(Saved entries)
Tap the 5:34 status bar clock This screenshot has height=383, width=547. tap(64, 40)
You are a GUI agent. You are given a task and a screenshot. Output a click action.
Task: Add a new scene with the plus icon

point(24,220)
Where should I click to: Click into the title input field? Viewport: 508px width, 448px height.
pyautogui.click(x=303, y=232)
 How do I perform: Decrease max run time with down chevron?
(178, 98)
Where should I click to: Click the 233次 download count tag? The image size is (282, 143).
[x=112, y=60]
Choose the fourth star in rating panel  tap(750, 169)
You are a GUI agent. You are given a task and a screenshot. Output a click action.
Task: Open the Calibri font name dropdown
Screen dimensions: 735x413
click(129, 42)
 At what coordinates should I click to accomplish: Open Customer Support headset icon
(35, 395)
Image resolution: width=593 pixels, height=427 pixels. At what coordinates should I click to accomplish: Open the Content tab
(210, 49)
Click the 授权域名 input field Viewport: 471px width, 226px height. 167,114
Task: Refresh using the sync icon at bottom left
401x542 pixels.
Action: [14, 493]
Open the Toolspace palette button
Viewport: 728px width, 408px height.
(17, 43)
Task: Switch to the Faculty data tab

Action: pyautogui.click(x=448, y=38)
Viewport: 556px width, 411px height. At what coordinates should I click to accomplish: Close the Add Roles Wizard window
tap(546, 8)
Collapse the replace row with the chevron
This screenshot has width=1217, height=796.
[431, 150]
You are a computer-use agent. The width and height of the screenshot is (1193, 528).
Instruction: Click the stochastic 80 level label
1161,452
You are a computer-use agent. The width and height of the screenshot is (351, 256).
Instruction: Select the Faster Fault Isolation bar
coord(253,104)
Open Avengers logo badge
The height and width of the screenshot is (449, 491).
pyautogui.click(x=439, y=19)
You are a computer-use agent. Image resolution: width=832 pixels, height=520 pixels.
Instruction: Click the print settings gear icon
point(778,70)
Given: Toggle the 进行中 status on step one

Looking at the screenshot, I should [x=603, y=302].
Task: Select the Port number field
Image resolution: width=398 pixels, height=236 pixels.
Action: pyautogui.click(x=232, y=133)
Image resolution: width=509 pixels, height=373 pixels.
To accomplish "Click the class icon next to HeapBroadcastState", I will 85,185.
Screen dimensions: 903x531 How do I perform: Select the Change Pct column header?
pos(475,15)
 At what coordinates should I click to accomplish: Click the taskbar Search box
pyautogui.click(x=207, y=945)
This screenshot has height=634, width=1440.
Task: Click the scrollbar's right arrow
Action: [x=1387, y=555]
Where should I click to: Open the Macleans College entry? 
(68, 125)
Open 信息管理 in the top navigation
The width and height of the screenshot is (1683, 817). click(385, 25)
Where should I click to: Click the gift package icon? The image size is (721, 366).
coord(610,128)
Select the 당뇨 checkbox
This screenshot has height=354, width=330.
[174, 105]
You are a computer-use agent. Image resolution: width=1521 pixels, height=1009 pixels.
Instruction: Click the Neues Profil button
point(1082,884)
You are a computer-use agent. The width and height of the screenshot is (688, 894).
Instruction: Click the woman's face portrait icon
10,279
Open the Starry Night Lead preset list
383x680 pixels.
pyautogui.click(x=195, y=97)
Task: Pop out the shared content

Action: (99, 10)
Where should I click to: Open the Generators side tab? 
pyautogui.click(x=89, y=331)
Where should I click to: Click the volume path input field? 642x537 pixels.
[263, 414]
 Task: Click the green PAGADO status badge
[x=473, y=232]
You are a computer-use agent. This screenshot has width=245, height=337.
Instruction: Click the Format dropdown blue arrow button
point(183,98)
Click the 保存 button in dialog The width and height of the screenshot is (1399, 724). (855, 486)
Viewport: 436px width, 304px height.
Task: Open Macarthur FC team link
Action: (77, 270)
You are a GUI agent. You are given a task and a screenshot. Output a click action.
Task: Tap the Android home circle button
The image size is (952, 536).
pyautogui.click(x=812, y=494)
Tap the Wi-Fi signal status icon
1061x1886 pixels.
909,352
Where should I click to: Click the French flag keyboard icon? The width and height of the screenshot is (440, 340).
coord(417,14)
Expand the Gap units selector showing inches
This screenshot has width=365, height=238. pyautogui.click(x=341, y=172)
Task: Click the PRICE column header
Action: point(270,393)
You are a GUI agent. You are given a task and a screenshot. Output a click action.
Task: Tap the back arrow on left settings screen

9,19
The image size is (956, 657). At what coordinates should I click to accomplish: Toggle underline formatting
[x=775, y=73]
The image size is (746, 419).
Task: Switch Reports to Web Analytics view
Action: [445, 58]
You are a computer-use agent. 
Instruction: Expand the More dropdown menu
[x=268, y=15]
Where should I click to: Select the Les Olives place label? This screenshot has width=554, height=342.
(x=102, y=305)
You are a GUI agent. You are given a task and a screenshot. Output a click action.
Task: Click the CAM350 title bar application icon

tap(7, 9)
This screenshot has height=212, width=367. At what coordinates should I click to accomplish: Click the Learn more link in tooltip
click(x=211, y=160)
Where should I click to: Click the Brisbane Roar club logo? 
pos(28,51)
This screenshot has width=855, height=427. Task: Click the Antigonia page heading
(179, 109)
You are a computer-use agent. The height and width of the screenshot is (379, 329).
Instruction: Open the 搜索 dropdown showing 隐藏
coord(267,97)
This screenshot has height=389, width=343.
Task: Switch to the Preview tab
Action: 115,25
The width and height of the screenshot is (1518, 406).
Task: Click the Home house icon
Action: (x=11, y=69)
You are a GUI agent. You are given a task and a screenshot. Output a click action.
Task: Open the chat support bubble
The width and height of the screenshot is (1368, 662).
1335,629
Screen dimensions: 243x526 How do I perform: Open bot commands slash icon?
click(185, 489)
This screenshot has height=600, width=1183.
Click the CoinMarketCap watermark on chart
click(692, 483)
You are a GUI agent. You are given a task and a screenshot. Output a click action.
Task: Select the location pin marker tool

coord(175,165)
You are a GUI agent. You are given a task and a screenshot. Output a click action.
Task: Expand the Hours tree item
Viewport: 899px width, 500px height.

_YOUR ASSIGNMENT_:
Look above for the line with "Where should I click to: Click the gift" and the line with "is (688, 894).". Retype those two lines and every line between them exactly, adding nothing.

_OUTPUT_:
Where should I click to: Click the gift package icon? The image size is (721, 366).
coord(610,128)
Select the 당뇨 checkbox
This screenshot has height=354, width=330.
[174, 105]
You are a computer-use agent. Image resolution: width=1521 pixels, height=1009 pixels.
Instruction: Click the Neues Profil button
point(1082,884)
You are a computer-use agent. The width and height of the screenshot is (688, 894).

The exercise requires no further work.